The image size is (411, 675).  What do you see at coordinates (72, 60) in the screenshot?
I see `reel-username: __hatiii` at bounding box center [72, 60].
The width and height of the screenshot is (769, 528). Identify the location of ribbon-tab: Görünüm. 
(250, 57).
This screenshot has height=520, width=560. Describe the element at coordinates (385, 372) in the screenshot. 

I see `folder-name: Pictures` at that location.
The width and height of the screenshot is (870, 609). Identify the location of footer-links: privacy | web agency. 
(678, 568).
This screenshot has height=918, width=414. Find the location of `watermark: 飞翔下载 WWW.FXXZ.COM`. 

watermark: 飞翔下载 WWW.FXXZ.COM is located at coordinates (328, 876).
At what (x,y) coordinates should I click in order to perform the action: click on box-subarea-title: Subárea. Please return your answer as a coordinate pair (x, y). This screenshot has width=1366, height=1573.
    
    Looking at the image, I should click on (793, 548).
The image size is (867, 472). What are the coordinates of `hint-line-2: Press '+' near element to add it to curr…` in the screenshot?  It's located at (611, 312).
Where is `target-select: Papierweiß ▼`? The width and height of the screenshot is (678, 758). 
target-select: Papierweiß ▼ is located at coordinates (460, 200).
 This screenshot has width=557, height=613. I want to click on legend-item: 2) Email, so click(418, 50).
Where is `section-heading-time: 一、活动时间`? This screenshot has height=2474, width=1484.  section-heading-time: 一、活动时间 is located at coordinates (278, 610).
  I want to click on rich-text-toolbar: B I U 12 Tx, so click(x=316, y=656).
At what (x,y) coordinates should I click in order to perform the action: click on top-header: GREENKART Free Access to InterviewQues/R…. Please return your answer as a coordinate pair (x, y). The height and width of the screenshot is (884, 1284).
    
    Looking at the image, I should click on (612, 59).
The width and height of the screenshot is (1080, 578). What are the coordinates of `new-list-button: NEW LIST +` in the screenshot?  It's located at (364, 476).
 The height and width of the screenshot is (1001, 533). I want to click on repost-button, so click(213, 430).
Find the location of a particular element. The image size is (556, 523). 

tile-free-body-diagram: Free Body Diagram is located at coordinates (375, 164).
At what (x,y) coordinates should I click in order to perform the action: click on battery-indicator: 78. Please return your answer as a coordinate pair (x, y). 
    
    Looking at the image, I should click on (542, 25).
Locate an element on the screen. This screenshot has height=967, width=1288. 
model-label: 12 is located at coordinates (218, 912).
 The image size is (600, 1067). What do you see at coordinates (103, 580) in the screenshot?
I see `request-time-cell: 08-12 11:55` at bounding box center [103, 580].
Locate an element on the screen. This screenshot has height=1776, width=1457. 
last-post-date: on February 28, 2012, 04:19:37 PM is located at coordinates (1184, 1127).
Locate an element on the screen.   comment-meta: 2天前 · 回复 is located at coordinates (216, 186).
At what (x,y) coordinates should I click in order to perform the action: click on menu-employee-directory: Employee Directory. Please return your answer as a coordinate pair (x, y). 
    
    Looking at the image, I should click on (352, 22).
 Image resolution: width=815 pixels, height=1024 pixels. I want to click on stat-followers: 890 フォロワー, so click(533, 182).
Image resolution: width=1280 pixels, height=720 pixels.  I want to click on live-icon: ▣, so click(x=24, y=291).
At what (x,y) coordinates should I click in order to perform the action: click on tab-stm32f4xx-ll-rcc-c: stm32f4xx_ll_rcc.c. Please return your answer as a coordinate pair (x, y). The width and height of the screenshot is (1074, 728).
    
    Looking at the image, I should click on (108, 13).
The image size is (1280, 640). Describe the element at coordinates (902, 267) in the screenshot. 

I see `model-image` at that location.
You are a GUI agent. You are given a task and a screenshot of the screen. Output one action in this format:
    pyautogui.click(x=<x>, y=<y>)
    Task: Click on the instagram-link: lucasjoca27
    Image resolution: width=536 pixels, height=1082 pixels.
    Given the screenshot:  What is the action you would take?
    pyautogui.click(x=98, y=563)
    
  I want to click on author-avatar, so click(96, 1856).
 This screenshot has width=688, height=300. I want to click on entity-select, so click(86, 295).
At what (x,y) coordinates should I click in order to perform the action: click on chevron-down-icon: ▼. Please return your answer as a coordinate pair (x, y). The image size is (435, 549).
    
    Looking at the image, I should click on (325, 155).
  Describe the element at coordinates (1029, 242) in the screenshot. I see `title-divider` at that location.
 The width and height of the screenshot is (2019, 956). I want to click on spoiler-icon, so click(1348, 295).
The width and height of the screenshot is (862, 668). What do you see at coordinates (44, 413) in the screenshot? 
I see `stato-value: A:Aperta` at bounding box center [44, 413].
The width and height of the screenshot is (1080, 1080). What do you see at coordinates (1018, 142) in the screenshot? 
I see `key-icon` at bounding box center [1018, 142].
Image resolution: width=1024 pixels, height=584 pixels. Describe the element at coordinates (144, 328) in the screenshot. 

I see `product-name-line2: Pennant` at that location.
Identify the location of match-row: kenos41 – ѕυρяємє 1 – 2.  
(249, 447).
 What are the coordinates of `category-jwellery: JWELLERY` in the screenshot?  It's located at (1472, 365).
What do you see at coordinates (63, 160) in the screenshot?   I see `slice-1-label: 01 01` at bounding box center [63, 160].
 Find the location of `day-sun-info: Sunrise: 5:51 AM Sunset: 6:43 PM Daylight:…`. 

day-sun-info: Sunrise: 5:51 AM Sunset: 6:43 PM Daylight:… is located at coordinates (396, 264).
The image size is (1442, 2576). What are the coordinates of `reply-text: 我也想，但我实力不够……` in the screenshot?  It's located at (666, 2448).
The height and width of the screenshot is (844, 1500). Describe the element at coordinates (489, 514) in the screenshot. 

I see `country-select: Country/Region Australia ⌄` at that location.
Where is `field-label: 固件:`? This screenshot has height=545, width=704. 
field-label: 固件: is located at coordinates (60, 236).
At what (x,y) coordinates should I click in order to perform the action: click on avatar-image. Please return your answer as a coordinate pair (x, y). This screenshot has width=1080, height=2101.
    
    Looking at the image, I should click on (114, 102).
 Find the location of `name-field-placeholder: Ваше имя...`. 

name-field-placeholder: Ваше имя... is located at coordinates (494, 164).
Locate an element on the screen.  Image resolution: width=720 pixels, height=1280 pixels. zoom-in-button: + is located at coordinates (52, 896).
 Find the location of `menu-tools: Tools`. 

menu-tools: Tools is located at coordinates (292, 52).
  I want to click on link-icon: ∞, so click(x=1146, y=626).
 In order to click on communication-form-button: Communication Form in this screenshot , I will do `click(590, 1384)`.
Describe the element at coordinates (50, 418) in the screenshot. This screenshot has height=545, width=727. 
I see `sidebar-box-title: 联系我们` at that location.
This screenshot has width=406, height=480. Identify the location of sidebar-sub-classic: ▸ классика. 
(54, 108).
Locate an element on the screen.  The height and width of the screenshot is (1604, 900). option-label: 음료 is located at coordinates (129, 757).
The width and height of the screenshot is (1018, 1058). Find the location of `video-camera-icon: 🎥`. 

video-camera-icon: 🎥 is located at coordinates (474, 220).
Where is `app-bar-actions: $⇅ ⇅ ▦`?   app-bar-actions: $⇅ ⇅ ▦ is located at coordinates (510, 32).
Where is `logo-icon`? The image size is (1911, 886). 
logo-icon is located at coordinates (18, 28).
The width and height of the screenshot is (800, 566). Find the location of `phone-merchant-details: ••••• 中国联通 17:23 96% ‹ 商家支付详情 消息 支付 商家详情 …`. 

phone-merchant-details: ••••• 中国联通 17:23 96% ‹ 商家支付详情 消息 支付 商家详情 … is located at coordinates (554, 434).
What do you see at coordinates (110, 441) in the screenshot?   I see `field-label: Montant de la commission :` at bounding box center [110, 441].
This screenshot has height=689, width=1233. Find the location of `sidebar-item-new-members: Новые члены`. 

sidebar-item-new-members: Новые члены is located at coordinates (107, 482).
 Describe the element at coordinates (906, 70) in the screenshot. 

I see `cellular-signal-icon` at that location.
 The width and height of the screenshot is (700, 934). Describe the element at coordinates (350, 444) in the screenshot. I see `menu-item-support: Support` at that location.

**Your goal**. Reproduce the listing unchanged, from the line with "The image size is (1280, 640)." up to and including the line with "What do you see at coordinates (63, 160)".

**Answer section**.
The image size is (1280, 640). Describe the element at coordinates (902, 267) in the screenshot. 

I see `model-image` at that location.
You are a GUI agent. You are given a task and a screenshot of the screen. Output one action in this format:
    pyautogui.click(x=<x>, y=<y>)
    Task: Click on the instagram-link: lucasjoca27
    Image resolution: width=536 pixels, height=1082 pixels.
    Given the screenshot:  What is the action you would take?
    pyautogui.click(x=98, y=563)
    
  I want to click on author-avatar, so click(96, 1856).
 This screenshot has width=688, height=300. I want to click on entity-select, so click(86, 295).
At what (x,y) coordinates should I click in order to perform the action: click on chevron-down-icon: ▼. Please return your answer as a coordinate pair (x, y). The image size is (435, 549).
    
    Looking at the image, I should click on (325, 155).
  Describe the element at coordinates (1029, 242) in the screenshot. I see `title-divider` at that location.
 The width and height of the screenshot is (2019, 956). I want to click on spoiler-icon, so click(1348, 295).
The width and height of the screenshot is (862, 668). What do you see at coordinates (44, 413) in the screenshot? 
I see `stato-value: A:Aperta` at bounding box center [44, 413].
The width and height of the screenshot is (1080, 1080). What do you see at coordinates (1018, 142) in the screenshot? 
I see `key-icon` at bounding box center [1018, 142].
Image resolution: width=1024 pixels, height=584 pixels. Describe the element at coordinates (144, 328) in the screenshot. 

I see `product-name-line2: Pennant` at that location.
Identify the location of match-row: kenos41 – ѕυρяємє 1 – 2.  
(249, 447).
 What are the coordinates of `category-jwellery: JWELLERY` in the screenshot?  It's located at (1472, 365).
What do you see at coordinates (63, 160) in the screenshot?   I see `slice-1-label: 01 01` at bounding box center [63, 160].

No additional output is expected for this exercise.